● DOCUMENT SEGMENT:
# # # # #

Studies completed in July 2003 by both Gartner Research and Harris Interactive indicate that in the previous 12 months, approximately seven million people were victims of identity theft in the US alone. This number has increased significantly since then - on a global scale.
Again in the US, studies reveal that fraudulent charges associated with identity theft now average more than $90 000 (R560 000) per name used and nearly 85% of all victims find out about their identity theft case in a negative way.
Most significantly, the emotional impact of identity theft has been found to parallel that of victims of violent crime.
Guarding identities
For organisations charged with the task of guarding the electronically captured data linked to the identities of staff, customers, partners and other people with whom they are associated, the most effective prevention against theft is a sound, well-conceived management programme.
Identity management solutions are gaining in popularity, particularly in the financial services sector, as a large majority of people who have had their identities stolen are the victims of credit card fraud.
That said, users` identities are at the core of any business. For example, many organisations in the social services and medical fields assign digital identifiers to individuals in order to represent their rights and privileges in many areas of society. Their identities allow them to gain access to many material benefits.

# # # # #

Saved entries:
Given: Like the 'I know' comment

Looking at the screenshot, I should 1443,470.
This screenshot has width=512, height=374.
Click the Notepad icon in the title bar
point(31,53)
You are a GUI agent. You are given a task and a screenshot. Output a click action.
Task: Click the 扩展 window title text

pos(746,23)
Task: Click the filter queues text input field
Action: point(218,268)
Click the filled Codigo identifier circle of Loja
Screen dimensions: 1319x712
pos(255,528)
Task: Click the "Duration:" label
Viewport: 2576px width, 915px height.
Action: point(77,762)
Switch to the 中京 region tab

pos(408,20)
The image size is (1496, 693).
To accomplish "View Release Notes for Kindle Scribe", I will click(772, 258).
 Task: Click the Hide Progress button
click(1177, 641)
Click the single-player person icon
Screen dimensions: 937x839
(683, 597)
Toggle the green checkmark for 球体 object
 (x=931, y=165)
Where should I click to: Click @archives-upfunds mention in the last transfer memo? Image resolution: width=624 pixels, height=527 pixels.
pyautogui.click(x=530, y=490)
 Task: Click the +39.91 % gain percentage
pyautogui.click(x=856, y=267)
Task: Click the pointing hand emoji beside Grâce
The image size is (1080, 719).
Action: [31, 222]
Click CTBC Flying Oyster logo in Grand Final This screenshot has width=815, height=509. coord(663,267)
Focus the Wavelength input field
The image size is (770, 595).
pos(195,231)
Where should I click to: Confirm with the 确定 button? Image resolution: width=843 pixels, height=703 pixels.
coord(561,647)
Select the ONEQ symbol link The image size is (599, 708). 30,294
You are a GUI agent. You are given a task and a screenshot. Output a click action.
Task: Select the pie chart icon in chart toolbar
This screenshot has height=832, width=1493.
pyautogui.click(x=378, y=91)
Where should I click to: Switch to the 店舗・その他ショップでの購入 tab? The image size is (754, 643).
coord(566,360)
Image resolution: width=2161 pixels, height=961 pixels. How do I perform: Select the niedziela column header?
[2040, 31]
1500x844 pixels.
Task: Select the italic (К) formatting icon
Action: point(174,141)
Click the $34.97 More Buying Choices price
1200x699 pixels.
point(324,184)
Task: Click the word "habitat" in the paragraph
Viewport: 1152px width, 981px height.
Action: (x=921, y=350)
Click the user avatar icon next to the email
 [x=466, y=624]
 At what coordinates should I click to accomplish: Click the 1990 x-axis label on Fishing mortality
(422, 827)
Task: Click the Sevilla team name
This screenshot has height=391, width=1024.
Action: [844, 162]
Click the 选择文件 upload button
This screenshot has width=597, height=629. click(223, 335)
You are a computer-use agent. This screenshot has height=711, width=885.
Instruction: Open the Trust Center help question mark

# # # # #

Please carry on the identity theft piece from its last sentence. The lines aren't needed here.

Stolen
There are three main ways in which digital identities - defined as representations of human identities, used in distributed network interactions with other machines or people - are stolen:
1. Financial identity theft involves the imposter`s use of personal identifying information, primarily an identity number, to establish new credit lines in the name of the victim.
2. Criminal identity theft occurs when one person`s identifying information is given in place of another`s to law enforcement.
3. Identity cloning is a category in which the imposter uses the victim`s information to establish a new life. This crime may also involve financial and criminal identity theft as well.
Identity theft is a high profit, low risk, low penalty crime as law enforcement officers are often pre-occupied by other, more violent crimes and assign low priorities to this level of fraud.
Yet inadequate security policies and processes place the corporate brand and reputation at substantial risk. The costs are high.
Challenges
Many organisations face challenges when it comes to managing the access to information and applications hold identity data and which are distributed on both internal and external computing systems.
This is compounded by an explosion in the number of users of these systems from many different sources - both inside and outside the organisation.
The management of multiple versions of user identities across many applications makes the task even more daunting.
Therefore the effective management of users` identity, credentials, and access rights must be implemented as a mandatory security consideration, a business imperative and a non-negotiable user expectation.
Where to start?
The key components of identity management are management tools such as provisioning, delegated administration and self-service administration. They are backed by basic authentication mechanisms and access management systems that apply policy to an authenticated identity.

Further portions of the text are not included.